We tout our expertise and emphasis on Risk Management.
- Law of Large Numbers
- Diversification across Geographies
- Diversification across Asset Classes
- Diversification across multiple Commodities
- Diversification across multiple Currencies
Risk Measurement Tools and their Limitations
- We believe in Central Limit Theorem and independent events of 'n' time leads to a Normal Distribution with a positive Skews.
- We combine each independent event to 95% of VAR (Value at Risk) Models, Skewness and Kurtosis.
Our trading involves little exposure to flat price risk through derivative transactions of futures contracts.
Price Risk hedging involves Basis Risk.
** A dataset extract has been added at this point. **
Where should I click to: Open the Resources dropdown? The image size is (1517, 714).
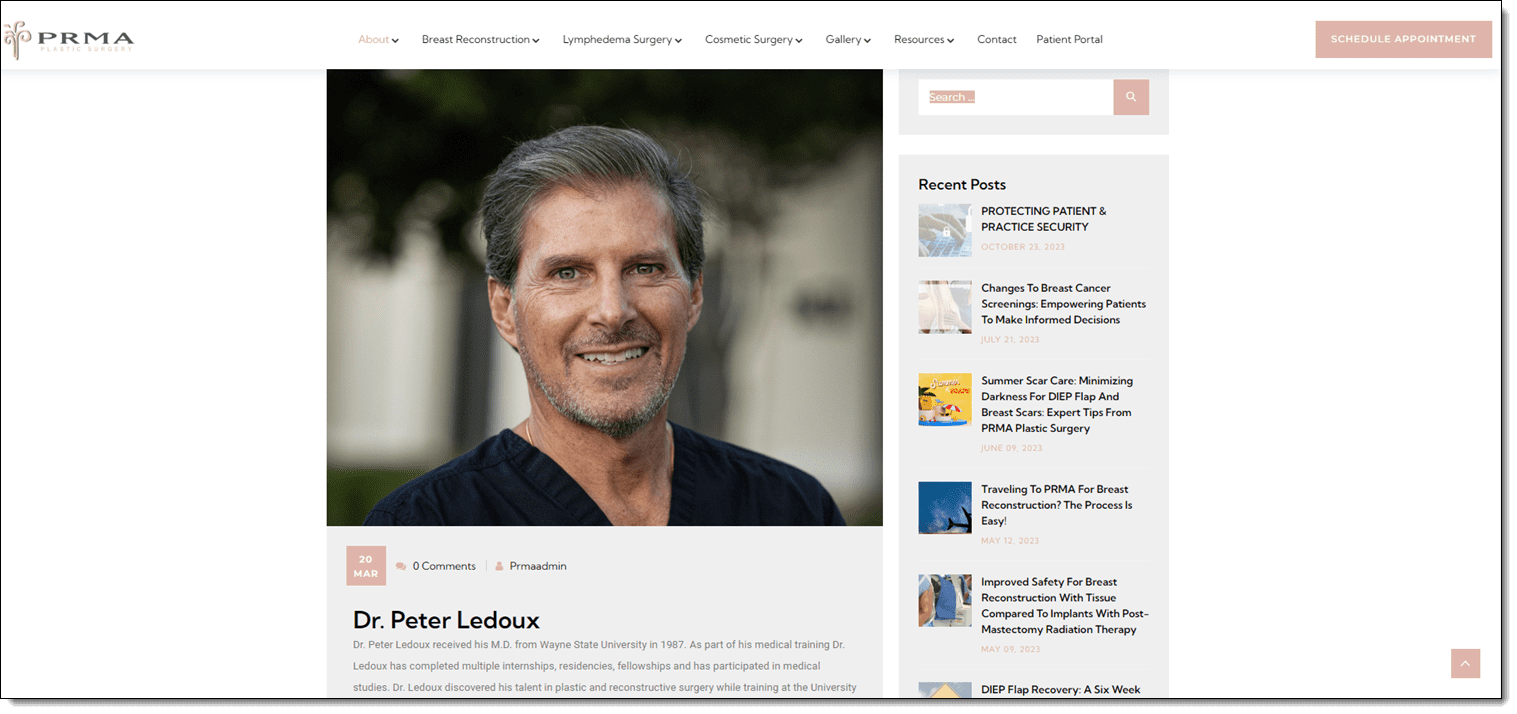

LongFin uses its own optionalities of Theta, Gamma, Vega risk using Short Term Interest Rate Futures or Options.
Contractual and Counterparty Risk
LongFin's Alternative Risk Transfer (ART) solutions insulate contractual and counter party risk.
Political and Country Risk
We use Alternative Risk Transfer (ART) to Export Credit Agencies (ECA) or Trade Finance Insurance companies to mitigate Political and Country Risk.
Our real-time trading RMS is built into automatic platform which detects and generates the warning message to the risk team whenever it is crossing the pre-defined limits (3 levels) and continuously reconciles internal order transactions against the order execution of the global exchanges.
How we Reduce the Risk?
1. Diversification by trading in multiple Asset Class across commodity markets.
2. Integration by owning multiple Real Estate Assets across the globe that provides opportunity to self-hedging.